Reputation: 31
I am trying to use UDTF in snowpark but not able to do partition by column. what I want the sql query is something like this :
select mcount.result from CUSTOMER, table(map_count(name) over (partition by name)) mcount;
Here "map_count" is my JavaScript UDTF. Below is the code snippet in Snowpark :
val session = Session.builder.configs(configs).create
val df = session.table("CUSTOMER")
val window = Window.partitionBy(col("name"))
val result = df.join(TableFunction("map_count"), col("name"))
//result.show()
Any suggestion how to use window partition by with table function? Is this even supported in snowpark?
Upvotes: 3
Views: 2159
Reputation: 27373
Today (version Python 0.8.0) it works as follows (example is calculating the median of a group/partition), i.e. acts as an UDAF:
from statistics import median
from snowflake.snowpark.types import *
class MyMedian:
values = []
def __init__(self):
self.values = []
def process(self, value: float):
self.values.append(value)
#no return value
for _ in range(0):
yield
def end_partition(self):
yield ("partition_summary",median(self.values))

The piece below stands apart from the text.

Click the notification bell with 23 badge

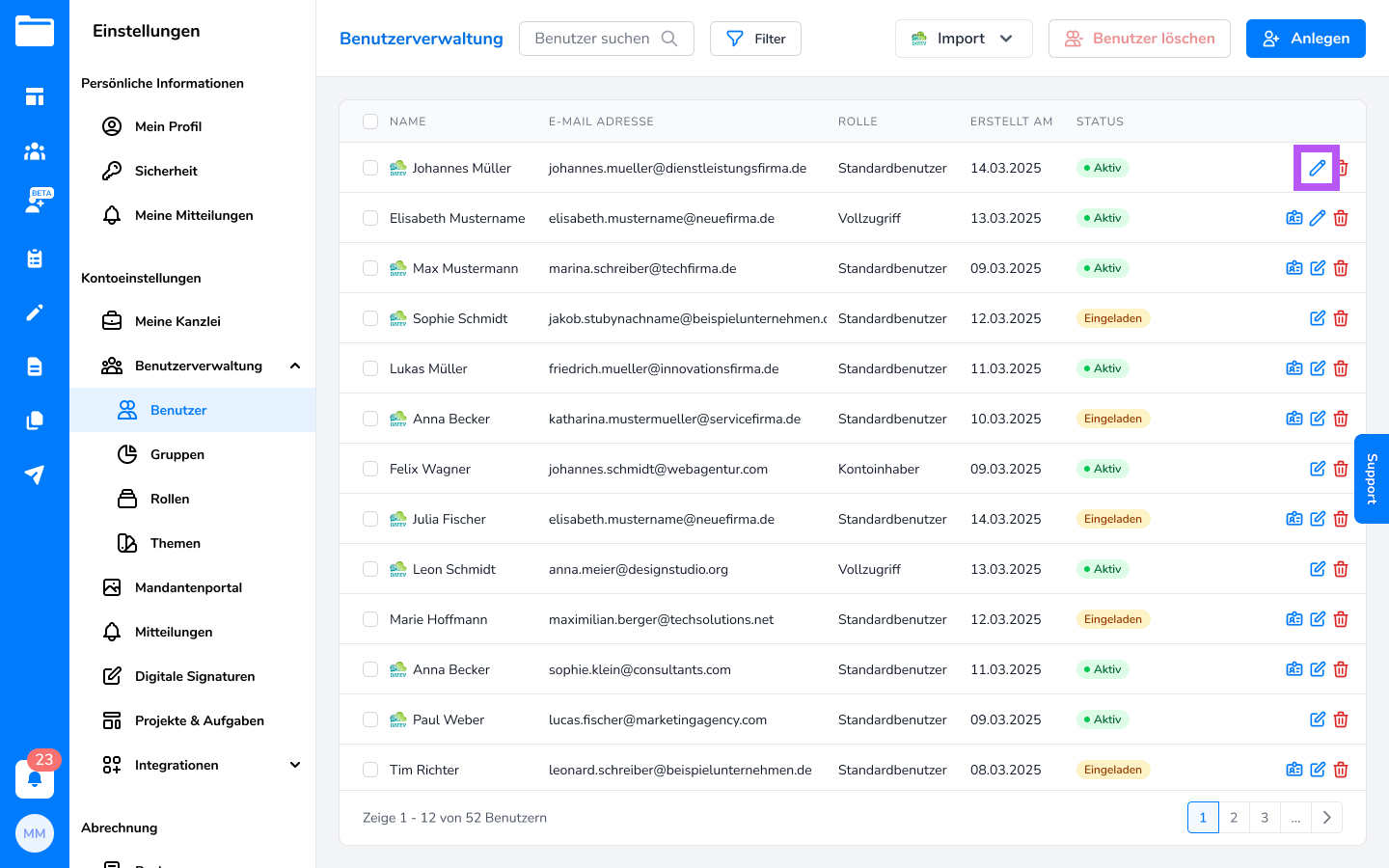[35, 778]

output_schema = StructType([
StructField("label", StringType()),
StructField("median", FloatType())
])
my_median = udtf(
MyMedian,
output_schema=output_schema,
input_types=[FloatType()]
)
example_df = session.create_dataframe(
[["A", 2.0],
["A", 2.0],
["A", 4.0],
["B", -1.0],
["B", 0.0],
["B", 1.0]],
StructType([
StructField("Key", StringType()),
StructField("Value", FloatType())
])
)
example_df.show()
-------------------
|"KEY" |"VALUE" |
-------------------
|A |2.0 |
|A |2.0 |
|A |4.0 |
|B |-1.0 |
|B |0.0 |
|B |1.0 |
-------------------
Now the usage uf my_median:
example_df.join_table_function(my_median("VALUE").over(partition_by=col("KEY")))\
.show()
------------------------------------------------
|"KEY" |"VALUE" |"LABEL" |"MEDIAN" |
------------------------------------------------
|A |NULL |partition_total |2.0 |
|B |NULL |partition_total |0.0 |
------------------------------------------------
Upvotes: 2
Reputation: 2645
I think that for now the workaround will be to use sql to do the invocation, like in the example below.

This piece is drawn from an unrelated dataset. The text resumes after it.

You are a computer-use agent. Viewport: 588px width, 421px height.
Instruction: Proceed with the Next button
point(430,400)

I created a dummy customer table and a dummy Javascript Table UDF.
And then I invoked it using SQL.
Obviously when the DF API is ready this will be unnecessary and the DataFrame API is cleaner.
import com.snowflake.snowpark.functions._
session.sql("ALTER SESSION SET QUERY_TAG='TEST_1'")
session.sql("""
CREATE OR REPLACE FUNCTION MAP_COUNT(NAME STRING) RETURNS TABLE (NUM FLOAT)
LANGUAGE JAVASCRIPT AS
$$
{
processRow: function (row, rowWriter, context) {
this.ccount = this.ccount + 1;
},
finalize: function (rowWriter, context) {
rowWriter.writeRow({NUM: this.ccount});
},
initialize: function(argumentInfo, context) {
this.ccount = 0;
}
}
$$;
""").show()
session.sql("""
CREATE OR REPLACE TABLE CUSTOMER (
CUST_ID INTEGER,
CUST_NAME TEXT
)
""").show()
session.sql("INSERT INTO CUSTOMER SELECT 1, 'John'").show()
session.sql("INSERT INTO CUSTOMER SELECT 2, 'John'").show()
session.sql("INSERT INTO CUSTOMER SELECT 3, 'John'").show()
session.sql("INSERT INTO CUSTOMER SELECT 4, 'Mary'").show()
session.sql("INSERT INTO CUSTOMER SELECT 5, 'Mary'").show()
import com.snowflake.snowpark.functions._
val df = session.table("CUSTOMER")
val window = Window.partitionBy(col("CUST_NAME"))
val res = session.sql("select CUST_NAME,NUM FROM CUSTOMER, TABLE(MAP_COUNT(CUST_NAME) OVER (PARTITION BY CUST_NAME ORDER BY CUST_NAME))")
res.show()
// Output will be
//-----------------------
//|"CUST_NAME" |"NUM" |
//-----------------------
//|Mary |2.0 |
//|John |3.0 |
Upvotes: 0
Reputation: 518
Unfortunately, this is not currently supported in Snowpark. But we are working on it.
Upvotes: 2